[Opening Selected passage section]

We know that the final energy must be 20% of the initial energy, so we can set the equation from Step 3 equal to \(0.2 E_0\): \(0.2 E_0 = \dfrac{1}{2} C (V_0 e^{-\frac{t}{RC}})^2\) Now substitute the initial energy expression from Step 1 into the above equation: \(0.2 (\dfrac{1}{2} C V_0^2) = \dfrac{1}{2} C (V_0 e^{-\frac{t}{RC}})^2\)

Solve for time \(t\)

First, note that the terms \(\dfrac{1}{2}C\) cancel each other out. So, we are now left with the equation: \(0.2 V_0^2 = V_0^2 e^{-\frac{2t}{RC}}\) Divide both sides by \(V_0^2\): \(0.2 = e^{-\frac{2t}{RC}}\) Now, take the natural logarithm of both sides: \(\ln(0.2) = -\frac{2t}{RC}\) Finally, solve for \(t\): \(t = -\dfrac{RC}{2} \ln(0.2)\)

Plug in the values of \(R\) and \(C\) to find the time \(t\)

Using the given values for the resistance and capacitance, we can find the time it takes for the capacitor to lose 80% of its initial energy: \(t = -\dfrac{(60.0\,\Omega)(90.0 \times 10^{-6}\,\mathrm{F})}{2} \ln(0.2)\) Calculate the value of \(t\): \(t \approx 52.6\) seconds Therefore, it will take approximately \(52.6\) seconds for the capacitor to lose \(80.0 \%\) of its initial energy.

[Closing Selected passage section]
[Opening Provided material section]

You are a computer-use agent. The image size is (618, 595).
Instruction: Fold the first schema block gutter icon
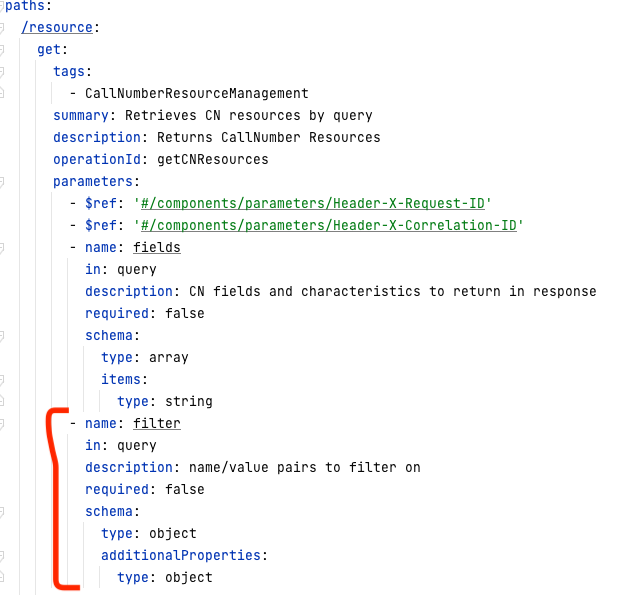2,335
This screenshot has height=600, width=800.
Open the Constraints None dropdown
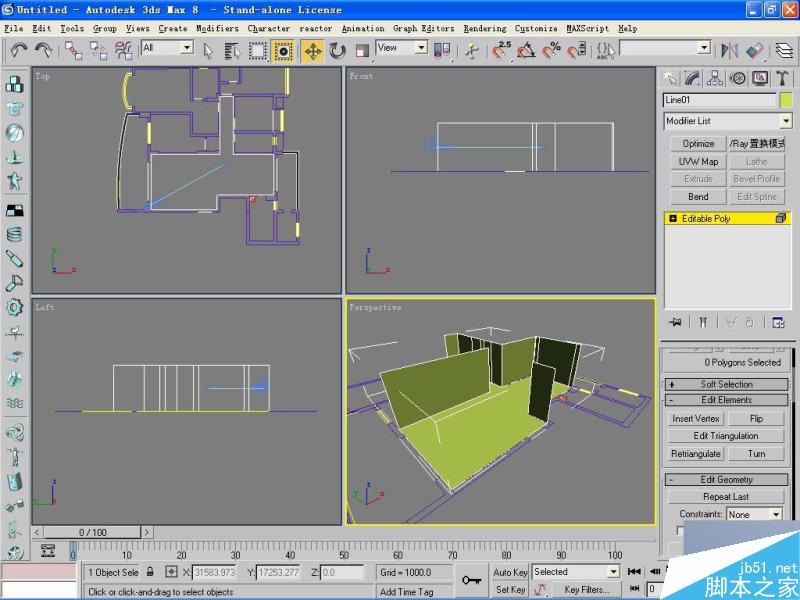pos(754,514)
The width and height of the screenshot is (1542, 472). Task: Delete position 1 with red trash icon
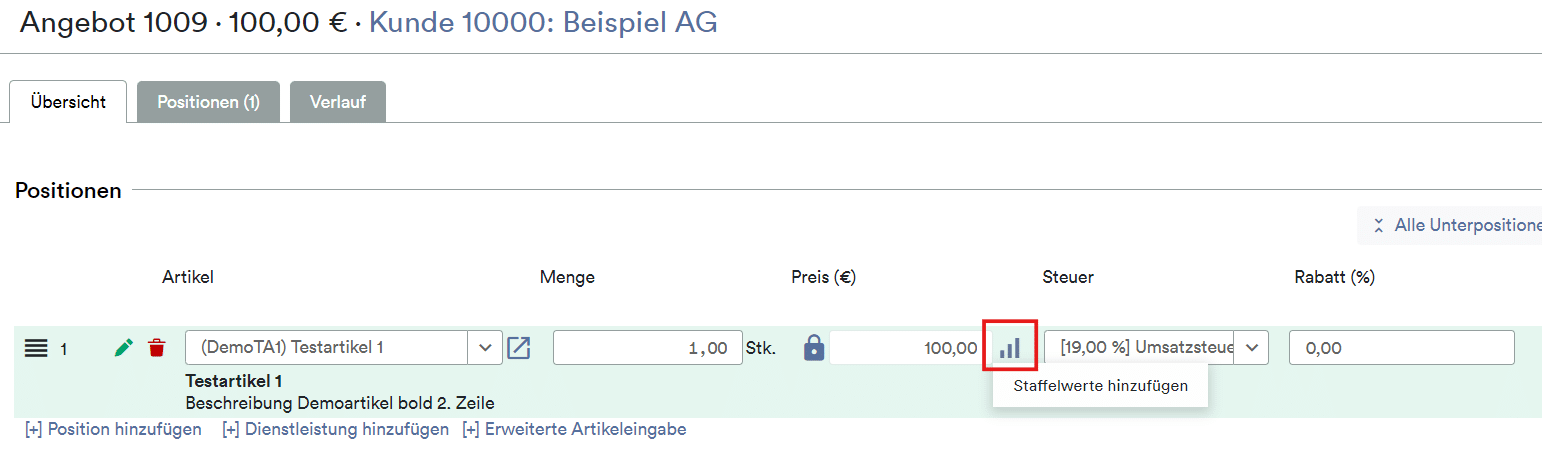tap(157, 348)
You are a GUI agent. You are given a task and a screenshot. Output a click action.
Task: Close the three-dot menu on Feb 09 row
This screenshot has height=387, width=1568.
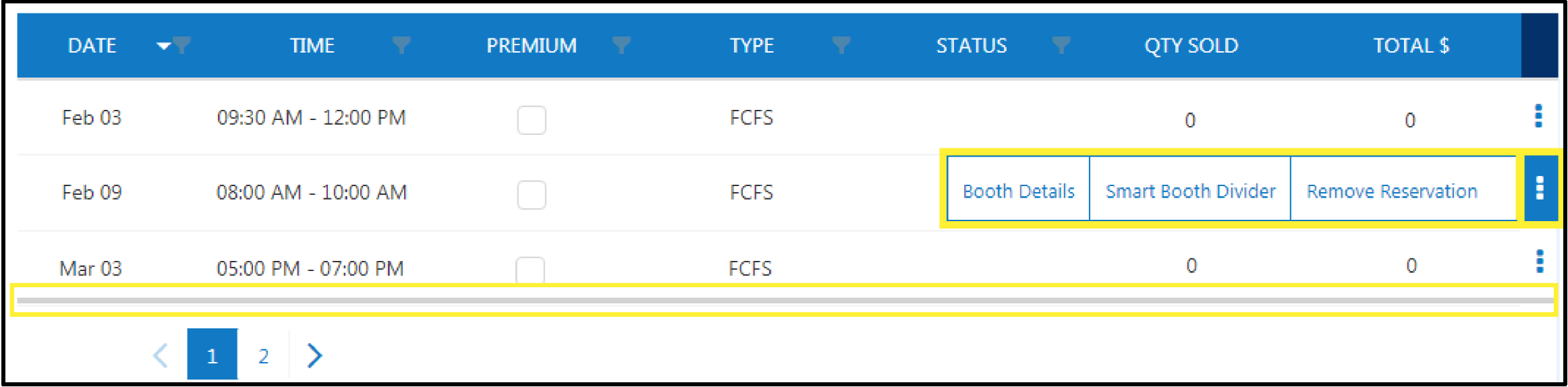pos(1540,188)
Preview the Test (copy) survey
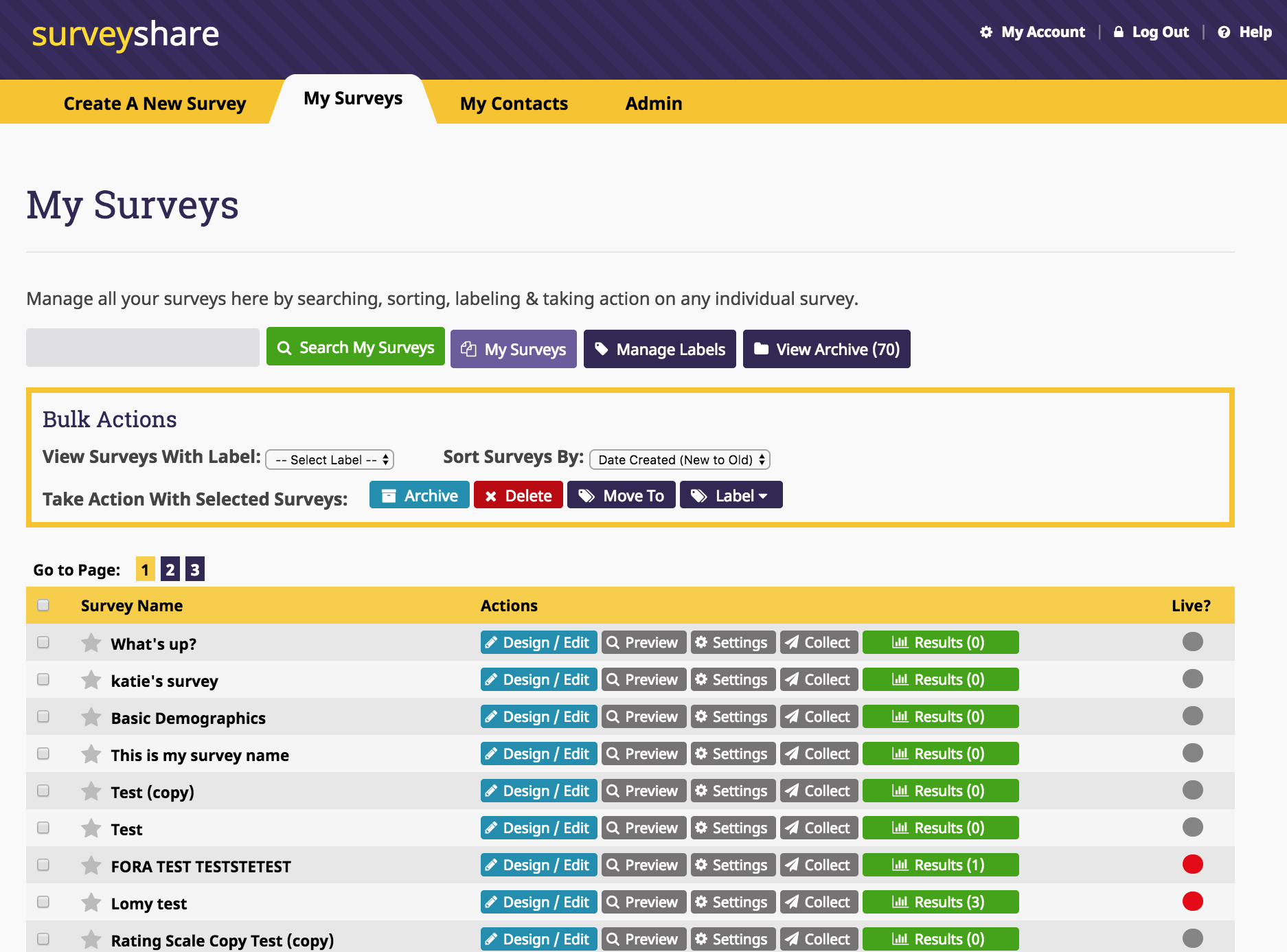 pyautogui.click(x=644, y=791)
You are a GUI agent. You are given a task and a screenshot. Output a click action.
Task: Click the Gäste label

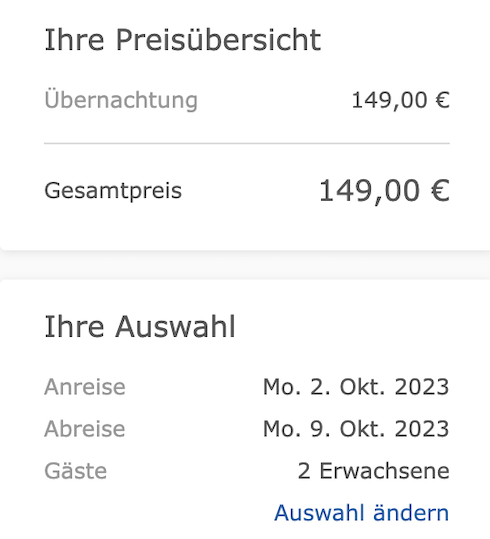(75, 471)
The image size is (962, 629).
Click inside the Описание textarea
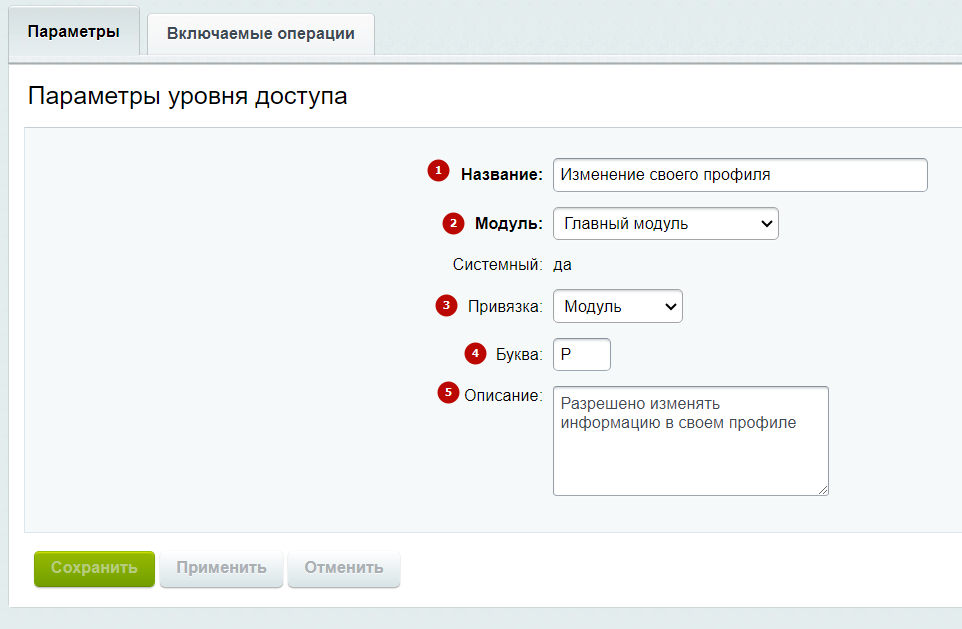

[Closing Provided material section]

• **Activity**
Please reproduce the capacitor energy solution above, copying everything between "Solve for time" and "the time \(t\)", inclusive.

• **Response to the task**
Solve for time \(t\)

First, note that the terms \(\dfrac{1}{2}C\) cancel each other out. So, we are now left with the equation: \(0.2 V_0^2 = V_0^2 e^{-\frac{2t}{RC}}\) Divide both sides by \(V_0^2\): \(0.2 = e^{-\frac{2t}{RC}}\) Now, take the natural logarithm of both sides: \(\ln(0.2) = -\frac{2t}{RC}\) Finally, solve for \(t\): \(t = -\dfrac{RC}{2} \ln(0.2)\)

Plug in the values of \(R\) and \(C\) to find the time \(t\)